Would you print, word for word, only the lines running from the line with "You are a GUI" to the last line of the entries, without the pictures?

Top of DATA

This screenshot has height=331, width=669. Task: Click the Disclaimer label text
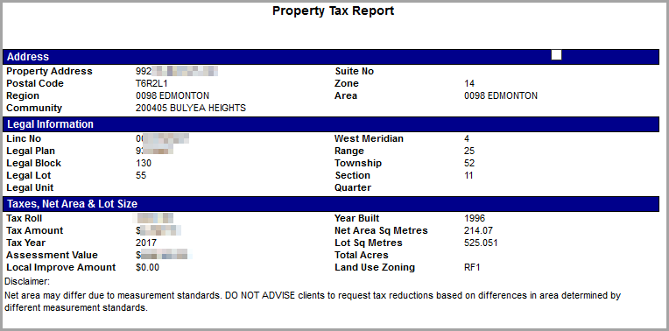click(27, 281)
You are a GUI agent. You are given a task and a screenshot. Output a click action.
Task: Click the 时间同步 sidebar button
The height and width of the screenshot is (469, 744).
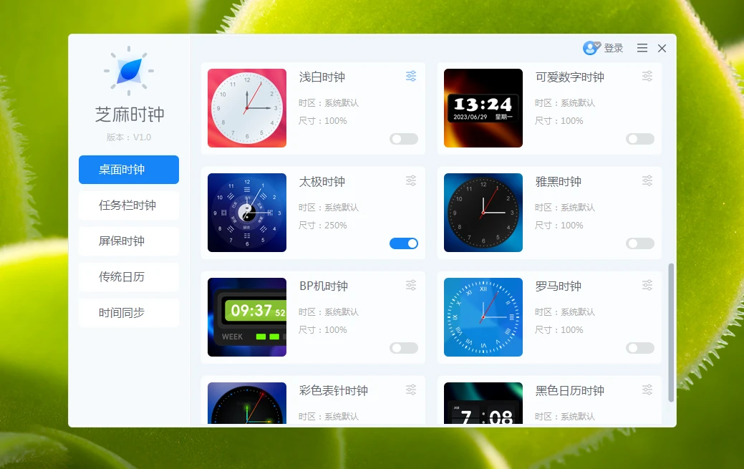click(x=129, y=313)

Bottom of DATA

SOLVED PROBLEM |
You are a GUI agent. You are given a task and a screenshot. Output a click action.
Task: Click the 时间同步 sidebar button
The height and width of the screenshot is (469, 744).
click(x=129, y=313)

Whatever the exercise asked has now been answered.